The themadapt shape memory polymer with three-dimensional shape mentioned above is heated to the temperature above the glass transition temperature 15° C. and transformed into a temporary shape of two-dimensional plane or folded shape under external force; Then cooled to room temperature, the temporary shapes were fixed; finally, when reheated to the temperature above the glass transition temperature 15° C., the thermadapt shape memory polymer with two-dimensional plane or folded temporary shapes will spontaneously recover to the new permanent three-dimensional shape.

Example 6

(3) under the condition of 25° C., by mass, epoxy oligomer with hydroxyl side-groups according to step 1 (5 g) and silane crosslinking agent with terminated ethoxy groups according to step 1 (2 g) were dissolved in N,N-Dimethylformamide at room temperature to obtain a uniform mixture. The mixture was poured into a mold and then putting the mold in the vacuum oven at 80° C. for 11 h. After that, the obtained polymer film was put out of the mold and dried in vacuum oven according to the process of 120° C./12 h+200° C./2 h, and the thermadapt shape memory polymer was obtained.

Example 7

(3) under the condition of 25° C., by mass, epoxy oligomer with hydroxyl side-groups according to step 1 (5 g) and silane crosslinking agent with terminated ethoxy groups according to step 1 (2.5 g) were dissolved in N,N-Dimethylformamide at room temperature to obtain a uniform mixture. The mixture was poured into a mold and then putting the mold in the vacuum oven at 80° C. for 11 h.
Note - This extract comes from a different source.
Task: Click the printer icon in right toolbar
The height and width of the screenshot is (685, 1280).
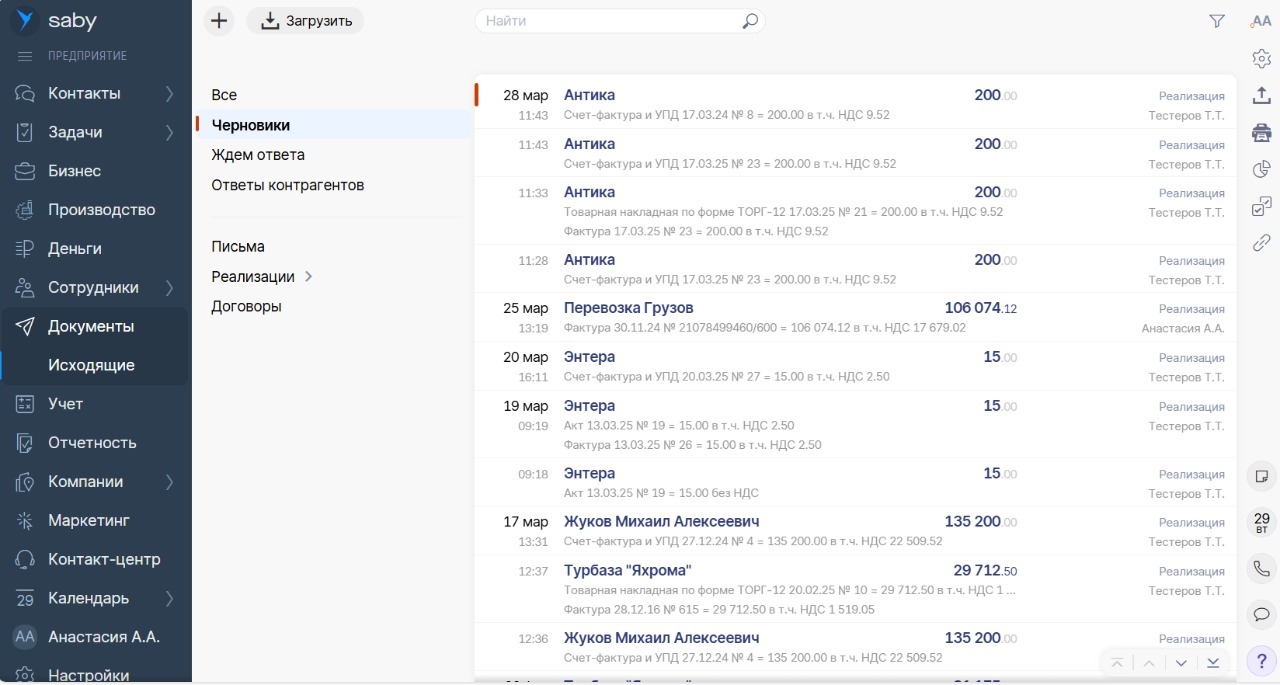Action: (x=1262, y=132)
After that, the obtained polymer film was put out of the mold and dried in vacuum oven according to the process of 120° C./12 h+200° C./2 h, and the thermadapt shape memory polymer was obtained.

(4) When heated to the temperature above the glass transition temperature 18° C., the thermadapt shape memory polymer was transformed from a two-dimensional plane original shape into a designing three-dimensional shape under external force; Then the thermadapt shape memory with three-dimensional shape was heated to 200° C. and keep the temperature and the external force, and the dynamic exchange reaction of silyl ether and hydroxy group in networks and realizing the reconfiguration of networks; When cooled to room temperature, the thermadapt shape memory polymer with three-dimensional shape is fixed and obtaining a new permanent shape of the themadapt shape memory polymer.

The themadapt shape memory polymer with three-dimensional shape mentioned above is heated to the temperature above the glass transition temperature 18° C. and transformed into a temporary shape of two-dimensional plane or folded shape under external force; Then cooled to room temperature, the temporary shapes were fixed; finally, when reheated to the temperature above the glass transition temperature 18° C., the thermadapt shape memory polymer with two-dimensional plane or folded temporary shapes will spontaneously recover to the new permanent three-dimensional shape.

Example 8

(1) under the condition of 25° C., by mass, hydrogenated epoxy resin (YDH3000, 50 g), 3-aminopropanol (10.5 g) and N,N-Dimethylformamide (300 mL) were added into a round-bottomed flask, and then the mixture was heated to 120° C. and kept for 11 h under nitrogen atmosphere. When the reaction finished, the resulting solution was added drop by drop into the deionized water to separate out the white solid. After filtration, washing and drying, the epoxy oligomer with hydroxyl side-groups was obtained.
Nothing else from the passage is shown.